Plus, when she’s there she gets to mix with people of all ages, which she loves.
“Everybody talks to everybody.”
Anderson still recalls learn to swim week at Fitzroy School as a child. Her headmaster was passionate about it.
Students would go down to the Waiwhakaiho River, which was dammed with sandbags, and learn the breast stroke. It took Anderson three years.
“I can still see him standing at the end with his woollen bathing suit that had two big red stripes around the middle.”
Before the week began, children were encouraged to practise breathing by filling a bucket with water and holding their head under for 20 seconds.

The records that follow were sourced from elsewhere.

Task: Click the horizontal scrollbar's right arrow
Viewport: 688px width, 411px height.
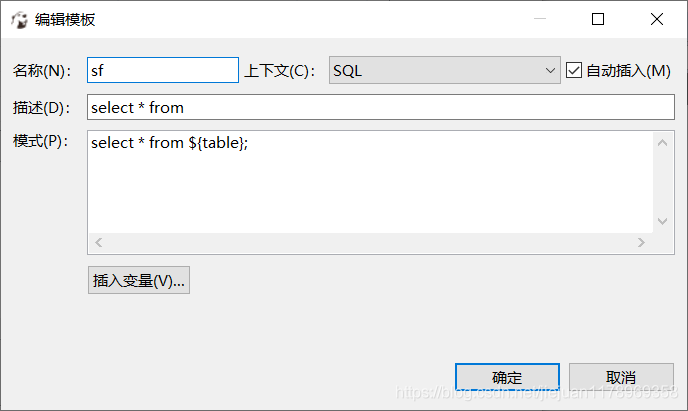Action: [640, 243]
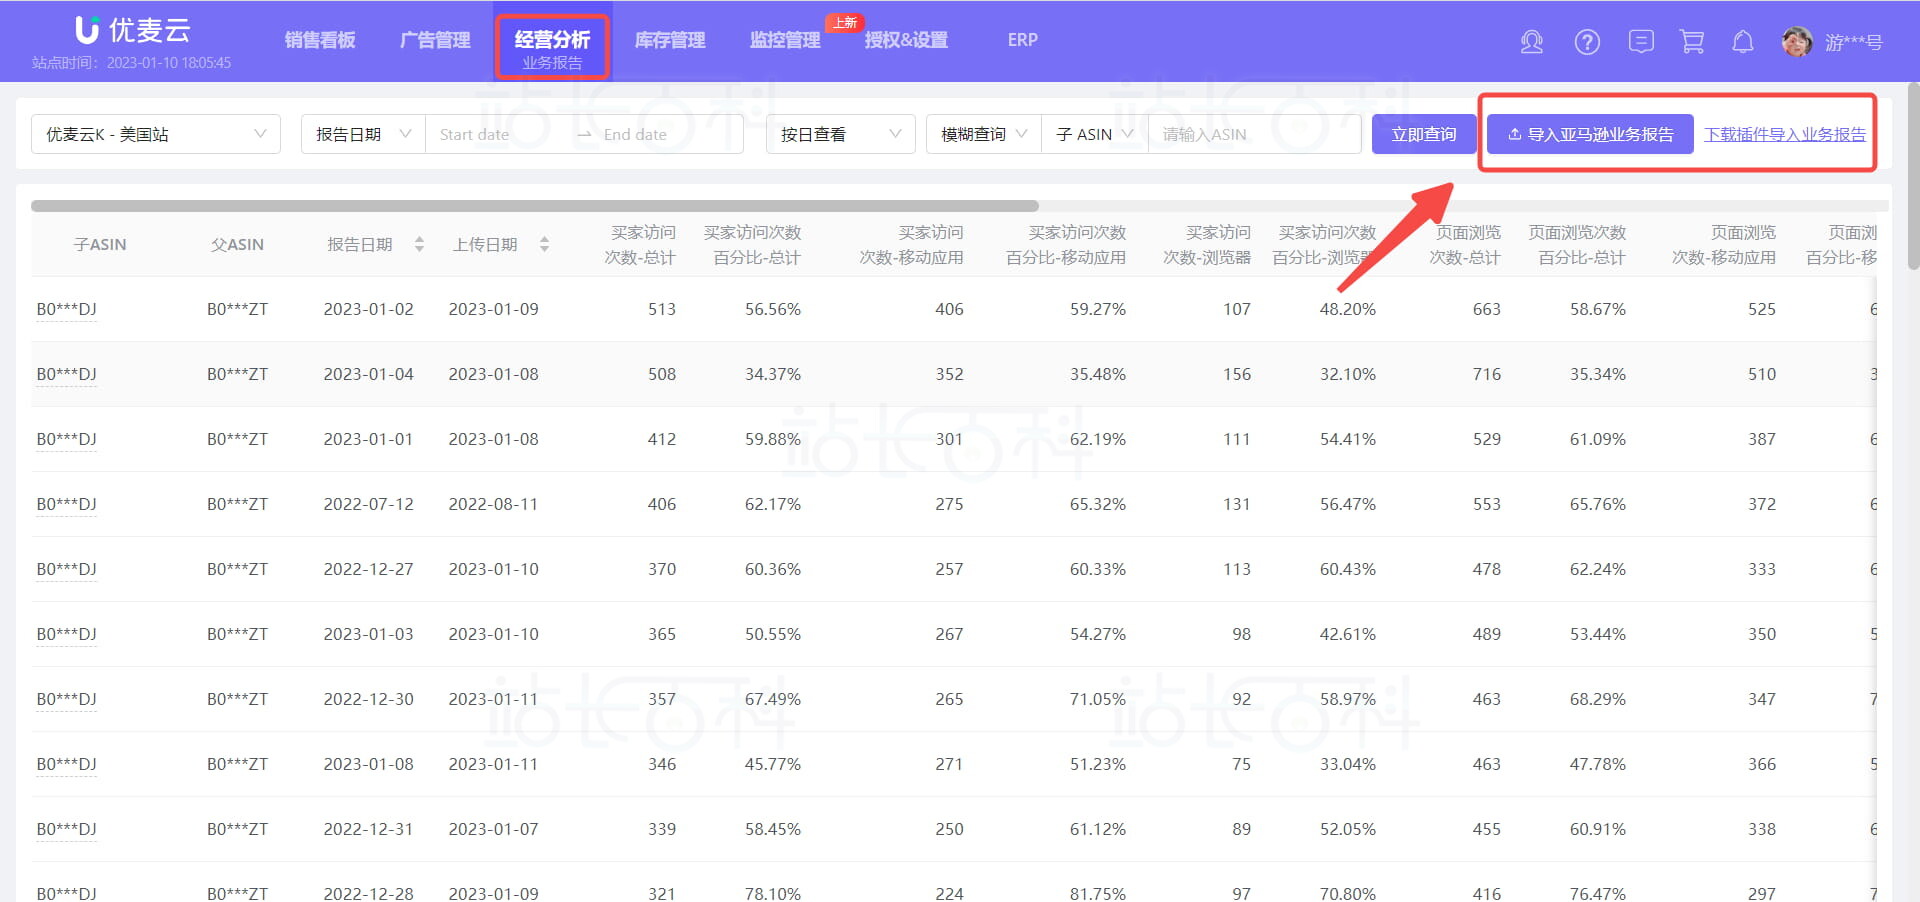Sort by 报告日期 column arrows
This screenshot has height=902, width=1920.
[x=419, y=244]
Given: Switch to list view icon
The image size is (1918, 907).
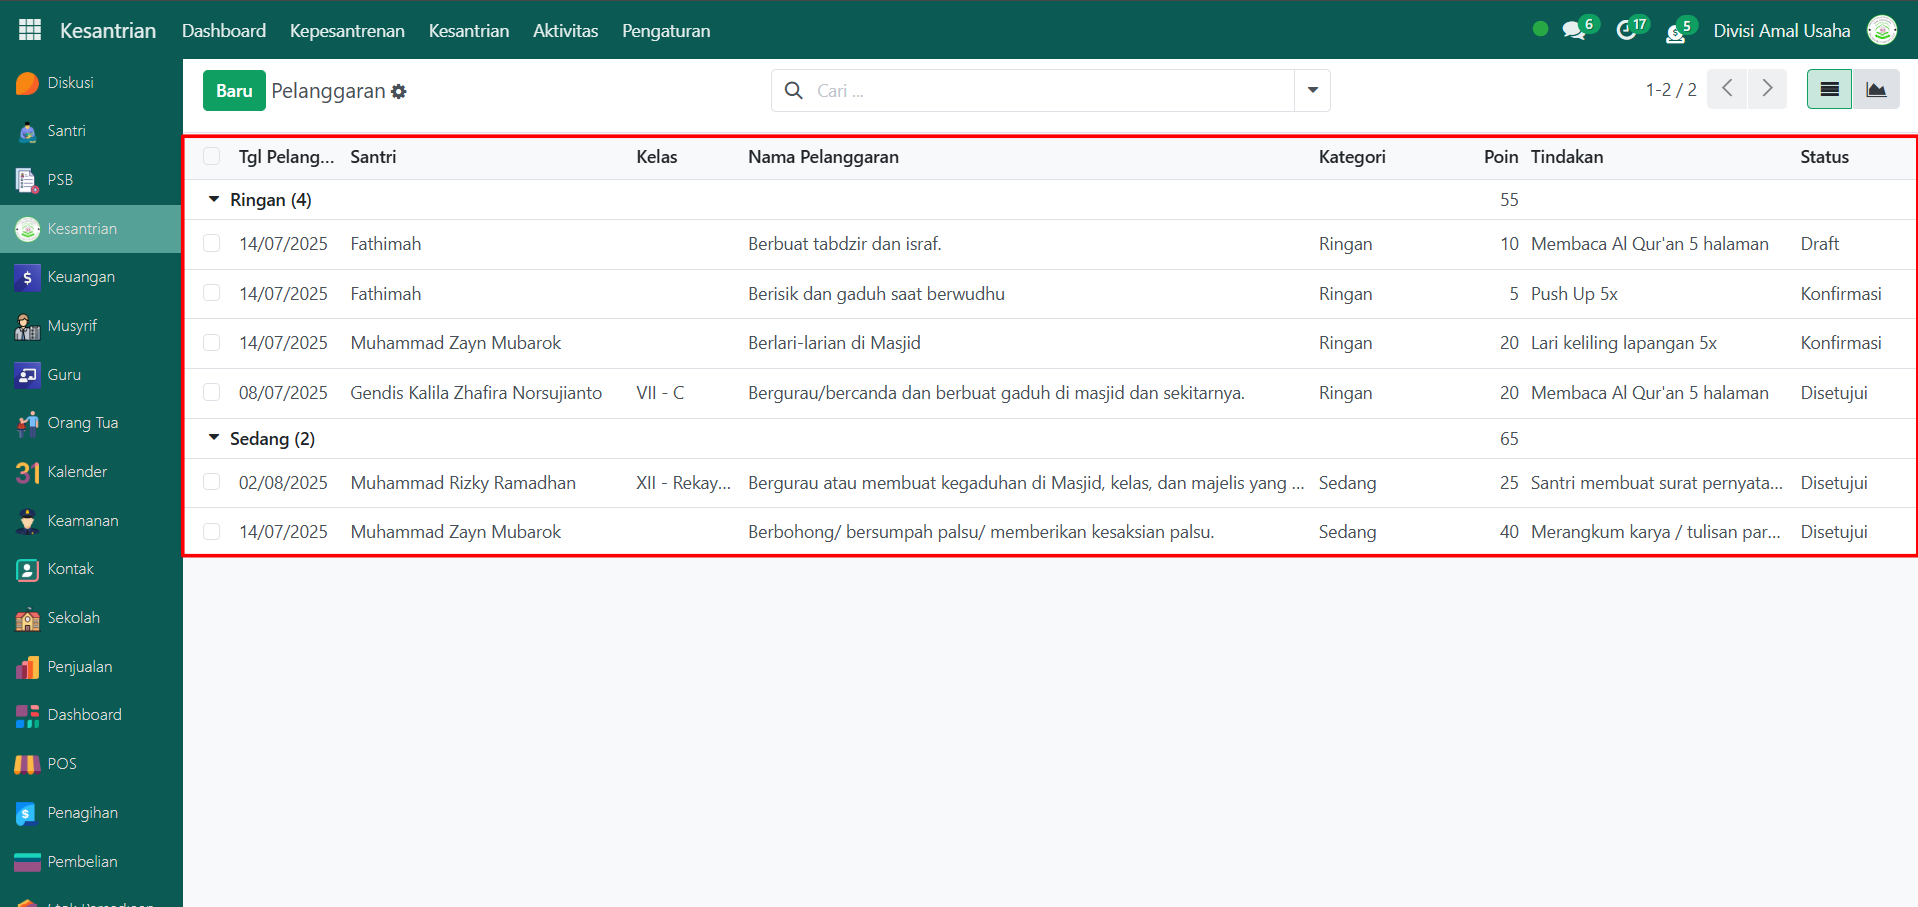Looking at the screenshot, I should point(1829,90).
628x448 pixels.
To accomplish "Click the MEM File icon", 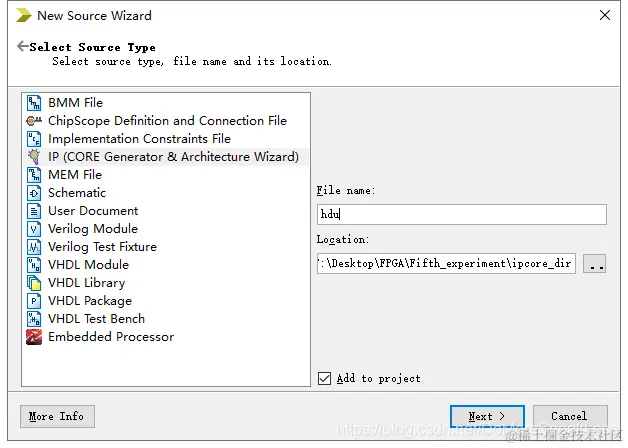I will click(x=34, y=175).
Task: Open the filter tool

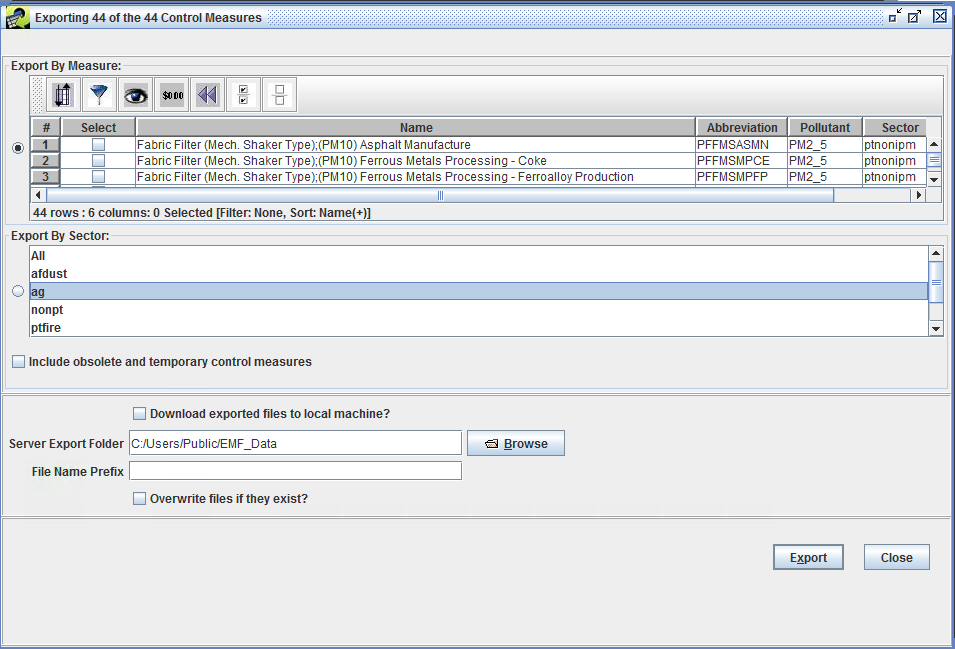Action: [x=99, y=94]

“I don’t know what would happen if they dared say that today,” Anderson said.
She sought a career in teaching and was appointed to a role at Kiore School, in eastern Taranaki, when another staff member had to go off to war.
Anderson said she had “all sorts of ideas for that school” and one was a learn to swim week.
The problem was that the nearest pool was 8km away in Huiroa.
Anderson spoke to the man she was boarding with, and he offered a horse and wagon and took the entire school over on that.
She shows off a photo that was taken at the time.
“Half of them learnt to swim,” she says proudly.
Anderson spent her final 15 years of teaching at Highland Intermediate, and taught at many schools across Taranaki in her time.
“What does give me a kick is when you see one of your ex pupils.”
Anderson’s husband, Bert, died in 1995 and the mother-of-three, grandmother-of-six and great-grandmother of 14 has found ways of keeping herself busy and social ever since.
She still lives in the house she and her late husband built, only gave up driving last year, and says she does not feel her age.
“Some people say they’ve been working hard all their lives and now they want someone to look after them. I’m not in that league.”